Information and Computational Sciences, James Hutton Institute, Dundee, UK.
Plant Sciences Division, School of Life Sciences, University of Dundee at The James Hutton Institute, Dundee, UK.
Life Sci Alliance. 2022 Apr 22;5(8). doi: 10.26508/lsa.202101255. Print 2022 Aug.
It is increasingly apparent that although different genotypes within a species share "core" genes, they also contain variable numbers of "specific" genes and different structures of "core" genes that are only present in a subset of individuals. Using a common reference genome may thus lead to a loss of genotype-specific information in the assembled Reference Transcript Dataset (RTD) and the generation of erroneous, incomplete or misleading transcriptomics analysis results. In this study, we assembled genotype-specific RTD (sRTD) and common reference-based RTD (cRTD) from RNA-seq data of cultivated Barke and Morex barley, respectively. Our quantitative evaluation showed that the sRTD has a significantly higher diversity of transcripts and alternative splicing events, whereas the cRTD missed 40% of transcripts present in the sRTD and it only has ∼70% accurate transcript assemblies. We found that the sRTD is more accurate for transcript quantification as well as differential expression analysis. However, gene-level quantification is less affected, which may be a reasonable compromise when a high-quality genotype-specific reference is not available.

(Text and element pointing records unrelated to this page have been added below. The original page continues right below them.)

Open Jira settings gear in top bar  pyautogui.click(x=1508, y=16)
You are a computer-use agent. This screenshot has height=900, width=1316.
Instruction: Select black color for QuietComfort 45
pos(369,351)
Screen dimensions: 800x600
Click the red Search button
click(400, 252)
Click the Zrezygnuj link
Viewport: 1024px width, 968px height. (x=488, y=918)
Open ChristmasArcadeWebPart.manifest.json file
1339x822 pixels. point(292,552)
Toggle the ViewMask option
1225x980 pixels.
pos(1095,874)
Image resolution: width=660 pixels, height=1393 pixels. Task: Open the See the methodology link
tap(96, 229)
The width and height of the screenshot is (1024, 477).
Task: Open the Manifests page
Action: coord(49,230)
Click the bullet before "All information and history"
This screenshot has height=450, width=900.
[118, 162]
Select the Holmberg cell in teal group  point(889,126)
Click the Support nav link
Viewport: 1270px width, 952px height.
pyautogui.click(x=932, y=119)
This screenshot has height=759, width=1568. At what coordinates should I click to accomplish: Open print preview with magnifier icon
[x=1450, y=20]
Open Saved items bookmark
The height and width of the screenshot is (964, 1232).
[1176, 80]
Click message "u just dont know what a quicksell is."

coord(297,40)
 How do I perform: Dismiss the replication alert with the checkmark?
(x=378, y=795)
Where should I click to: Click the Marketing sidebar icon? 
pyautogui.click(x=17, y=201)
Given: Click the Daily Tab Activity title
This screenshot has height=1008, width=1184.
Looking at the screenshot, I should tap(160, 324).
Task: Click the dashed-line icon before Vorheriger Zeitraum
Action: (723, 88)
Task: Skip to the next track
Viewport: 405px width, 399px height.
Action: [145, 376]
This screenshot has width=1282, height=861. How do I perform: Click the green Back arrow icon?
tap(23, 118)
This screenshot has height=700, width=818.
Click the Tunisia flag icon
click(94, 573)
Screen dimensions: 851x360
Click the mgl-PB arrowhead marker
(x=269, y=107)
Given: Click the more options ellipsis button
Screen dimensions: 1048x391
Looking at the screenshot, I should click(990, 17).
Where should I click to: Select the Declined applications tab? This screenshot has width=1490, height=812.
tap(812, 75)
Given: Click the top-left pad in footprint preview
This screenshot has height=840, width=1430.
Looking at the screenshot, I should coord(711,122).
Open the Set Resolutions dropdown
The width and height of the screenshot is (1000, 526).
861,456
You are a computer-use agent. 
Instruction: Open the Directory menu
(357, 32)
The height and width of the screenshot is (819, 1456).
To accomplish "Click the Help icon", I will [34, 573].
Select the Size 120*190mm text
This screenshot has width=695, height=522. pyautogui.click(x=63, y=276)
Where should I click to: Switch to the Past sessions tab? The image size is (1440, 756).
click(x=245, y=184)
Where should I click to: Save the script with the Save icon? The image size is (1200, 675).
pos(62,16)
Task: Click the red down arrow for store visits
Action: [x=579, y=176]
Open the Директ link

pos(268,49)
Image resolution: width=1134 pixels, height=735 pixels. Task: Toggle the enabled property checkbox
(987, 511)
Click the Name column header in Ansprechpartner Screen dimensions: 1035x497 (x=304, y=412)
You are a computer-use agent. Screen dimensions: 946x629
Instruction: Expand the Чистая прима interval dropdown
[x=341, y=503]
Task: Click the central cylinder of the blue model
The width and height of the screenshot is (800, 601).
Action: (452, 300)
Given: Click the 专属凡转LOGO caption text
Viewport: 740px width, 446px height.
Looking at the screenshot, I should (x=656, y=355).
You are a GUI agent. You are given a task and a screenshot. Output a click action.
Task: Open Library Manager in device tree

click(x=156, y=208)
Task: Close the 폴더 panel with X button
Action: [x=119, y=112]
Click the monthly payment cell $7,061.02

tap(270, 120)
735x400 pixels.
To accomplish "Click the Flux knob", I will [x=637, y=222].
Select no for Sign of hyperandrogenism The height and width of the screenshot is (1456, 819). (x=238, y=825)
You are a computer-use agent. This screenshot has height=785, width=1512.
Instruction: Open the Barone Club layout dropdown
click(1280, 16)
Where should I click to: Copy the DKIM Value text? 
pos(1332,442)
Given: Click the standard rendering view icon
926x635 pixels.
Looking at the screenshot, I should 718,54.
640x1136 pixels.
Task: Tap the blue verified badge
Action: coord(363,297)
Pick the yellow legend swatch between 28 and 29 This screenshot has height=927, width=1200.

越来越明显的是,尽管一个物种内的不同基因型共享“核心”基因,但它们也包含数量不定的“特定”基因和“核心”基因的不同结构,这些基因仅存在于一部分个体中。因此,使用通用参考基因组可能会导致组装的参考转录数据集(RTD)中丢失基因型特异性信息,并生成错误、不完整或误导性的转录组学分析结果。在这项研究中,我们分别从栽培的 Barke 和 Morex 大麦的 RNA-seq 数据中组装了基因型特异性 RTD(sRTD)和通用参考 RTD(cRTD)。我们的定量评估表明,sRTD 的转录本和可变剪接事件的多样性显著更高,而 cRTD 则错过了 sRTD 中存在的 40%的转录本,并且其转录本组装的准确性约为 70%。我们发现,sRTD 更适合于转录本定量和差异表达分析。然而,基因水平的定量受影响较小,这在没有高质量的基因型特异性参考的情况下可能是一个合理的折衷。